[I18n-sig] Re: bugs in gettext.py plural handling
Juan David Ibáñez Palomar
j-david@noos.fr
Mon, 10 Mar 2003 15:12:58 +0100
Hi,
I have posted a patch to the tracker [1] which contains
all your fixes. For the number 2, I have just catched the
tokenize.TokenError exception.
Best regards,
david
[1]
https://sourceforge.net/tracker/index.php?func=detail&aid=700839&group_id=5470&atid=305470
Bruno Haible wrote:
>Hi,
>
>Testing GNU gettext's integration test with Python 2.3a2, I see that
>there are several bugs relating to plural forms and the ngettext function.
>
>
>1)
>
>$ python
>import gettext
>germanic = gettext.c2py('!(n == 1)')
>Traceback (most recent call last):
> File "<stdin>", line 1, in ?
> File "/packages/gnu-inst-python/2.3a2/lib/python2.3/gettext.py", line 110, in c2py
> stack[-1] += '(%s)' % s
>IndexError: list index out of range
>
>The ! operator is treated incorrectly if not followed by a space.
>
>Here is a fix.
>
>*** gettext.py.bak 2003-02-22 02:28:17.000000000 +0100
>--- gettext.py 2003-02-22 21:37:33.000000000 +0100
>***************
>*** 88,95 ****
> plural = plural.replace('&&', ' and ')
> plural = plural.replace('||', ' or ')
>
>! expr = re.compile(r'\![^=]')
>! plural = expr.sub(' not ', plural)
>
> # Regular expression and replacement function used to transform
> # "a?b:c" to "test(a,b,c)".
>--- 88,95 ----
> plural = plural.replace('&&', ' and ')
> plural = plural.replace('||', ' or ')
>
>! expr = re.compile(r'\!([^=])')
>! plural = expr.sub(' not \\1', plural)
>
> # Regular expression and replacement function used to transform
> # "a?b:c" to "test(a,b,c)".
>
>
>2) Unbalanced parentheses in a plural expression don't give an error
>'unbalanced parenthesis in plural form'.
>
>Example:
>$ python
>import gettext
>germanic = gettext.c2py('n =)= 1')
>
>Instead we get an weird error message
>
>tokenize.TokenError: ('EOF in multi-line statement', (2, 0))
>
>Furthermore even if this error were avoided, we would get
>
>IndexError: list index out of range
>
>Here is a fix for the second half of this bug. I don't know Python
>enough to fix the first half as well.
>
>*** gettext.py.bak 2003-02-22 02:28:17.000000000 +0100
>--- gettext.py 2003-02-22 21:37:33.000000000 +0100
>***************
>*** 104,110 ****
> if c == '(':
> stack.append('')
> elif c == ')':
>! if len(stack) == 0:
> raise ValueError, 'unbalanced parenthesis in plural form'
> s = expr.sub(repl, stack.pop())
> stack[-1] += '(%s)' % s
>--- 104,110 ----
> if c == '(':
> stack.append('')
> elif c == ')':
>! if len(stack) == 1:
> raise ValueError, 'unbalanced parenthesis in plural form'
> s = expr.sub(repl, stack.pop())
> stack[-1] += '(%s)' % s
>
>
>3) Here's my test code (in ISO-8859-1):
>
>===================== prog.py ============================
>import sys
>import gettext
>
>n = int(sys.argv[1])
>
>gettext.textdomain('prog')
>gettext.bindtextdomain('prog', '.')
>
>print gettext.gettext("'Your command, please?', asked the waiter.")

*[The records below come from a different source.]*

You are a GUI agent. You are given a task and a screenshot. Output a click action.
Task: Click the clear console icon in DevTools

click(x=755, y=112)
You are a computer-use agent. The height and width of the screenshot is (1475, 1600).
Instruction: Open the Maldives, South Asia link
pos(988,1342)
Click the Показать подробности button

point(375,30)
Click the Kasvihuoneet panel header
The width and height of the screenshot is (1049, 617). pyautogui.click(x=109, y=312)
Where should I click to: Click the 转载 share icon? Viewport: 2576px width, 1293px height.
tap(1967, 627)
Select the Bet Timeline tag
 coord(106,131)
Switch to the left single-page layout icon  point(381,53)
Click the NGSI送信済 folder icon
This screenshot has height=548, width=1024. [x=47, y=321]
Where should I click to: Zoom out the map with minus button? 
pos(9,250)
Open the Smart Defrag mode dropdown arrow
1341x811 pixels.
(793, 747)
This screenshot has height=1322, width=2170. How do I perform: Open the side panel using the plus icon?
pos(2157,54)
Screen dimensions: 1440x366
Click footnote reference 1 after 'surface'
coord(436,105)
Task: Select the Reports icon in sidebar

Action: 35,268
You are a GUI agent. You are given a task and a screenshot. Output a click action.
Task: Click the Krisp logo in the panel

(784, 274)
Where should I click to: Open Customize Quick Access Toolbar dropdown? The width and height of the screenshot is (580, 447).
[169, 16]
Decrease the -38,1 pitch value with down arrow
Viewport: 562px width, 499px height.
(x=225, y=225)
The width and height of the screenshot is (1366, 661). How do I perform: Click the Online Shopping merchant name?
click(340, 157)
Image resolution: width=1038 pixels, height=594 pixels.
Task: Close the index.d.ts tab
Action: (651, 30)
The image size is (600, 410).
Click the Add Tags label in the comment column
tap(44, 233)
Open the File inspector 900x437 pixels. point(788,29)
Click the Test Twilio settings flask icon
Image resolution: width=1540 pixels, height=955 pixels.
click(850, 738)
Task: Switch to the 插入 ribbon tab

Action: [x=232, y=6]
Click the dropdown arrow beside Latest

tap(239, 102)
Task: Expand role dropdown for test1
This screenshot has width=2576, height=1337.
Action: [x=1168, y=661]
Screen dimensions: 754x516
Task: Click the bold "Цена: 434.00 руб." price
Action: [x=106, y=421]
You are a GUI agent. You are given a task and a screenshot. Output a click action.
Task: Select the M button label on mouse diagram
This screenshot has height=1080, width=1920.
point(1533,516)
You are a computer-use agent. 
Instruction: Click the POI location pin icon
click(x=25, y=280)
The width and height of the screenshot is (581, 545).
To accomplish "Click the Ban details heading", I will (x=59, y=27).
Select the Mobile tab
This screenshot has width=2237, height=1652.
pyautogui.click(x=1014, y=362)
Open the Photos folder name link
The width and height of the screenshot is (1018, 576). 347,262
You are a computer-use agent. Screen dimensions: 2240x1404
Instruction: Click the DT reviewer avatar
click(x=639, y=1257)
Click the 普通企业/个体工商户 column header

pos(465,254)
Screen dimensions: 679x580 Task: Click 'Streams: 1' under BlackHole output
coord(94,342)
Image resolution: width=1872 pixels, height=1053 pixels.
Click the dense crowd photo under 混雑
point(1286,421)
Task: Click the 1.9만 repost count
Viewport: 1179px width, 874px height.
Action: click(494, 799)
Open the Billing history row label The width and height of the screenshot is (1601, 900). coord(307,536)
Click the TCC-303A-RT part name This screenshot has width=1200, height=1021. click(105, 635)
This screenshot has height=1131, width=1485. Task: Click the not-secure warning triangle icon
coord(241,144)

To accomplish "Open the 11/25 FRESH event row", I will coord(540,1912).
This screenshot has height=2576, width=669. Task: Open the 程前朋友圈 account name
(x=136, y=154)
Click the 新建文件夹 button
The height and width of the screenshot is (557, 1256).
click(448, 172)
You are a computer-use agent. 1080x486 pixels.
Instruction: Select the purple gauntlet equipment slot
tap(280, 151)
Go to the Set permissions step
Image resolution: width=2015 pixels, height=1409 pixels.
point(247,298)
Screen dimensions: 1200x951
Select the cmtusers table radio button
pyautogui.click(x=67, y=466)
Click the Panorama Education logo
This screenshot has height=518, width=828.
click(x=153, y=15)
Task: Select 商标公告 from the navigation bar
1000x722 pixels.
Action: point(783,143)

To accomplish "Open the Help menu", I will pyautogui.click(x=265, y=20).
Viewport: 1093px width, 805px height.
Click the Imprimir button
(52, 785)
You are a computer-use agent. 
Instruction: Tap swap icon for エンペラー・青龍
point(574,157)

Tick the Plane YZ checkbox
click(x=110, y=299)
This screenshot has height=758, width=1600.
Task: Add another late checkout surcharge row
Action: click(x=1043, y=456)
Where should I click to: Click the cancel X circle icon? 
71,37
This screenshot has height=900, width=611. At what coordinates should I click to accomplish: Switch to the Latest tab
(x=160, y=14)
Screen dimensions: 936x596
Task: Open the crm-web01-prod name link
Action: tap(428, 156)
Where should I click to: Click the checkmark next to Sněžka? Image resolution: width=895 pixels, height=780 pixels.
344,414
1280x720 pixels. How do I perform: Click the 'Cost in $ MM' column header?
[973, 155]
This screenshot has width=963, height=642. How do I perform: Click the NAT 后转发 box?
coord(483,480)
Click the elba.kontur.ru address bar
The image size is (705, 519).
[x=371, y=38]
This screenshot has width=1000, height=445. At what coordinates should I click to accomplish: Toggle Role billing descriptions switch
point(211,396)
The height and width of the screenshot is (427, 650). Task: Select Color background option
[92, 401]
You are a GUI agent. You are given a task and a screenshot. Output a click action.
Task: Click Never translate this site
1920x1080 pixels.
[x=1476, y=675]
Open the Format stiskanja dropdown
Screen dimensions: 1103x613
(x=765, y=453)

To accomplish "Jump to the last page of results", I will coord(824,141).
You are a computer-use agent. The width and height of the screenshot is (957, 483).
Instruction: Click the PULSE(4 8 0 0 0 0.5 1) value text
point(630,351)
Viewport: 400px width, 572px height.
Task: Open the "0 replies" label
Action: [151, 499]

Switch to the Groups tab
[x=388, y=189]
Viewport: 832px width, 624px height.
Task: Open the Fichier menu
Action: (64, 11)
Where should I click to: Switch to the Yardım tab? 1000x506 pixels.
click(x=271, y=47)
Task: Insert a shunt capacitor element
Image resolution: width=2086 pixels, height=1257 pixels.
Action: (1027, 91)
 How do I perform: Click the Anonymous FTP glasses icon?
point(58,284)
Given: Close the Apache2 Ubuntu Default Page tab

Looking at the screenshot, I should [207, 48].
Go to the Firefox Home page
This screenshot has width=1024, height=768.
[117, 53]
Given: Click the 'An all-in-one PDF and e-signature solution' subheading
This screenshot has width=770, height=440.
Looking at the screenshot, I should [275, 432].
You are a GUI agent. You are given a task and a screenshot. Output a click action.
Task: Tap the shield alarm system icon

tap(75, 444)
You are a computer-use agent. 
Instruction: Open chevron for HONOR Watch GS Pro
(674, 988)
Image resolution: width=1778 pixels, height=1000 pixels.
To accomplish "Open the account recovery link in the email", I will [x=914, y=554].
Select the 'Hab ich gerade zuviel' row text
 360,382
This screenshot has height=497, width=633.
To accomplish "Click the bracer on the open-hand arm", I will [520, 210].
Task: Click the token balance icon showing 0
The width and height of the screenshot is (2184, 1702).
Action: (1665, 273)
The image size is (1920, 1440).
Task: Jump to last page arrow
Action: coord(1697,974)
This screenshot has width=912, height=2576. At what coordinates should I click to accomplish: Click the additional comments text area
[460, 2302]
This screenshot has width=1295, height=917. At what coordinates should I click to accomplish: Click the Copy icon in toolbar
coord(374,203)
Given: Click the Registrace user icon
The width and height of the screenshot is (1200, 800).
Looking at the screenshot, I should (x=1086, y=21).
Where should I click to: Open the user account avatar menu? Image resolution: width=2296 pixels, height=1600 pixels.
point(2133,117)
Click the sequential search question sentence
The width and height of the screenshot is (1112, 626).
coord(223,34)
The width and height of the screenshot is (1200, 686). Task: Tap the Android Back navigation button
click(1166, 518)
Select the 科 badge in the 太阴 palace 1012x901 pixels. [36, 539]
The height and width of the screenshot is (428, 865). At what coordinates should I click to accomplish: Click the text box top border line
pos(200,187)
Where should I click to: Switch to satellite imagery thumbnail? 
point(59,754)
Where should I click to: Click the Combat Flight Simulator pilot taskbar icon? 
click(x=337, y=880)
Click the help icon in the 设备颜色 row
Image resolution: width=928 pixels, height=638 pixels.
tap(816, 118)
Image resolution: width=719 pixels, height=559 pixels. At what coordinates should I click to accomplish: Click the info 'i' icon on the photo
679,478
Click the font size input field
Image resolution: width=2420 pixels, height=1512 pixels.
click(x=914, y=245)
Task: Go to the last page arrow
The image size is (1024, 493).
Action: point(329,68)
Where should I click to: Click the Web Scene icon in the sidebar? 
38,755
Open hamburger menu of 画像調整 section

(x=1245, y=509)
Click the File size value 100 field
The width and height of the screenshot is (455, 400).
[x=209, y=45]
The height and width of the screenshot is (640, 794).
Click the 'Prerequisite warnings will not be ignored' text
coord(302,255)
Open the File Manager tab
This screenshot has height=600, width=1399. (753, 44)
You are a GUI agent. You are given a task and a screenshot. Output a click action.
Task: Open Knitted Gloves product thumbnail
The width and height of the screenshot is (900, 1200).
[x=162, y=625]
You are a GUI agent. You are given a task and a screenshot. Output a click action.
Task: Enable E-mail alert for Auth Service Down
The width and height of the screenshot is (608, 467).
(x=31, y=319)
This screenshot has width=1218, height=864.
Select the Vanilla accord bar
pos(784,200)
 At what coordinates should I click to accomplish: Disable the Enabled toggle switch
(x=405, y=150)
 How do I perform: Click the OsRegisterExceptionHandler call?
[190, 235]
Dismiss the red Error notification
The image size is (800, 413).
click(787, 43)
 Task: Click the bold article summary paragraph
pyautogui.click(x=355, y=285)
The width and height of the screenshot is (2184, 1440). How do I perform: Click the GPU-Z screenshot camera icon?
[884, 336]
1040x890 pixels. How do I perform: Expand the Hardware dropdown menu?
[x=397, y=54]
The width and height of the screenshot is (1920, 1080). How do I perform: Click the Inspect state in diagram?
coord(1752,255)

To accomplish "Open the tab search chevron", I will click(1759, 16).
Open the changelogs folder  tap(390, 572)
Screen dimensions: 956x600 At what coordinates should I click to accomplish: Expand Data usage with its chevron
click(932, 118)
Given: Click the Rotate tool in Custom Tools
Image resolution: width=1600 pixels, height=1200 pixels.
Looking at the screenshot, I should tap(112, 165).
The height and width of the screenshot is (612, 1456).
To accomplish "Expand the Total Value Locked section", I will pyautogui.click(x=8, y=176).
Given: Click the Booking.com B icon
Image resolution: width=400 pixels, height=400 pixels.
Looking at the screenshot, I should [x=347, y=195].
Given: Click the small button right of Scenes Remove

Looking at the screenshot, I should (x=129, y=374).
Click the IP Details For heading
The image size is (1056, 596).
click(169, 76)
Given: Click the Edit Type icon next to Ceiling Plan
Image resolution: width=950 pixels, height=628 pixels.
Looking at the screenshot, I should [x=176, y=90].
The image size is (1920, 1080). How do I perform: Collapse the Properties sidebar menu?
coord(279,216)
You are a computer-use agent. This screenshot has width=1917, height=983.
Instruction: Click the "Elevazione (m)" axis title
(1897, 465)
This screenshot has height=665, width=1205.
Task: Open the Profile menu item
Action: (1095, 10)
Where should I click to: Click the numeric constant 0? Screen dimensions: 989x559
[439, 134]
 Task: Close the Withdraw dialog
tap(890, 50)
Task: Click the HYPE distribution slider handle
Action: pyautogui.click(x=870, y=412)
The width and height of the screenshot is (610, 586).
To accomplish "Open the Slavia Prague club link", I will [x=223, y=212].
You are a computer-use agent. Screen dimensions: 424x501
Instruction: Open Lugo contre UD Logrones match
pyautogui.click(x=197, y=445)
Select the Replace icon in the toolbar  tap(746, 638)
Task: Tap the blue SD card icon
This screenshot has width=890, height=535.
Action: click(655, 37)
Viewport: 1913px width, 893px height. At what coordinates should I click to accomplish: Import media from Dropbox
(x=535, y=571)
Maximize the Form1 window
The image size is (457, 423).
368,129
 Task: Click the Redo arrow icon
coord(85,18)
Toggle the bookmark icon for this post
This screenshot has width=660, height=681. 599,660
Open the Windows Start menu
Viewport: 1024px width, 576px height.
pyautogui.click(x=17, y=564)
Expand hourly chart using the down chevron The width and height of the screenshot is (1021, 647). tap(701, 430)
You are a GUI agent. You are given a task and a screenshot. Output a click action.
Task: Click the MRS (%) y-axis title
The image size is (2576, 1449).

>print gettext.ngettext("a piece of cake","%(count)d pieces of cake",n) \
> % { 'count': n }
>print gettext.gettext("%(oldCurrency)s is replaced by %(newCurrency)s.") \
> % { 'oldCurrency': "FF", 'newCurrency' : "EUR" }
>======================= fr.po ============================
>msgid ""
>msgstr ""
>"Content-Type: text/plain; charset=ISO-8859-1\n"
>"Plural-Forms: nplurals=2; plural=(n > 1);\n"
>
>msgid "'Your command, please?', asked the waiter."
>msgstr "«Votre commande, s'il vous plait», dit le garçon."
>
># Les gateaux allemands sont les meilleurs du monde.
>#, python-format
>msgid "a piece of cake"
>msgid_plural "%(count)d pieces of cake"
>msgstr[0] "un morceau de gateau"
>msgstr[1] "%(count)d morceaux de gateau"
>
># Reverse the arguments.
>#, python-format
>msgid "%(oldCurrency)s is replaced by %(newCurrency)s."
>msgstr "%(newCurrency)s remplace %(oldCurrency)s."
>==========================================================
>
>$ mkdir -p fr/LC_MESSAGES
>$ msgfmt -o fr/LC_MESSAGES/prog.mo fr.po
>$ LANGUAGE= LC_ALL=fr_FR python prog.py 2
>«Votre commande, s'il vous plait», dit le garçon.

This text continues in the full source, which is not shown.